**Fragmento para leer:**

Tres obstáculos se interponen en el camino de Israel para hacer frente a la violencia en la sociedad árabe: una negación institucional de los motivos que hay detrás de los alarmantes incidentes que también conducen a errores de diagnóstico; una fijación por parte del sistema legal que no reconoce el estado de emergencia que requiere desviarse del camino de la ley y de las convenciones de derechos civiles aceptadas de un estado democrático; y la falta de fuerzas de seguridad disponibles para responder con una campaña integral.
En cuanto al primer obstáculo, los altos funcionarios políticos y de seguridad prefieren evitar diagnosticar la serie de incidentes violentos como subversión nacionalista y se aferran más bien a la hipótesis de que son de naturaleza criminal. Por ejemplo, el jefe de la policía, Kobi Shabtai, afirmó recientemente en un debate en la Knesset que los disturbios ocurridos en ciudades mixtas durante el último conflicto con Hamás tenían su origen en la desigualdad en el sector árabe. Esta negación permite a la policía eludir su obligación de responder al asunto.

**Contenido de datos:**
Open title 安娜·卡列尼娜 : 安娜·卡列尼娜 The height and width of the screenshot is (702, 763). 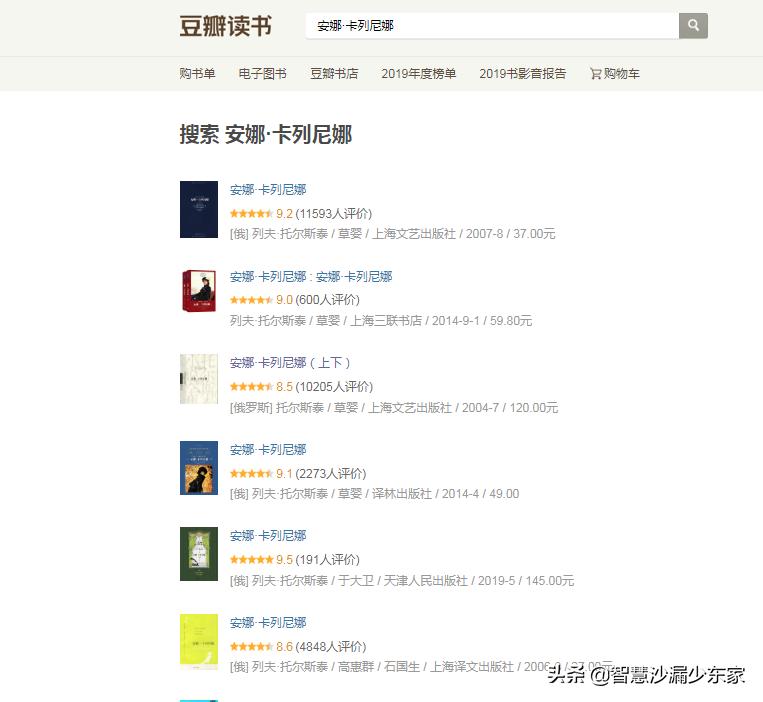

**Tarea propuesta:** Di si cada afirmación coincide con el fragmento sobre la violencia en la sociedad árabe de Israel. Contesta sí o no y cita las palabras del fragmento que lo deciden. (a) El fragmento habla de tres obstáculos. (b) Kobi Shabtai dijo que los disturbios en ciudades mixtas venían de una subversión nacionalista. (c) Los altos funcionarios prefieren pensar que los incidentes son de naturaleza criminal. Responde usando solo el fragmento.

**Solución del problema:**
(a) Sí: «Tres obstáculos se interponen en el camino de Israel para hacer frente a la violencia en la sociedad árabe».
(b) No: «tenían su origen en la desigualdad en el sector árabe».
(c) Sí: «se aferran más bien a la hipótesis de que son de naturaleza criminal».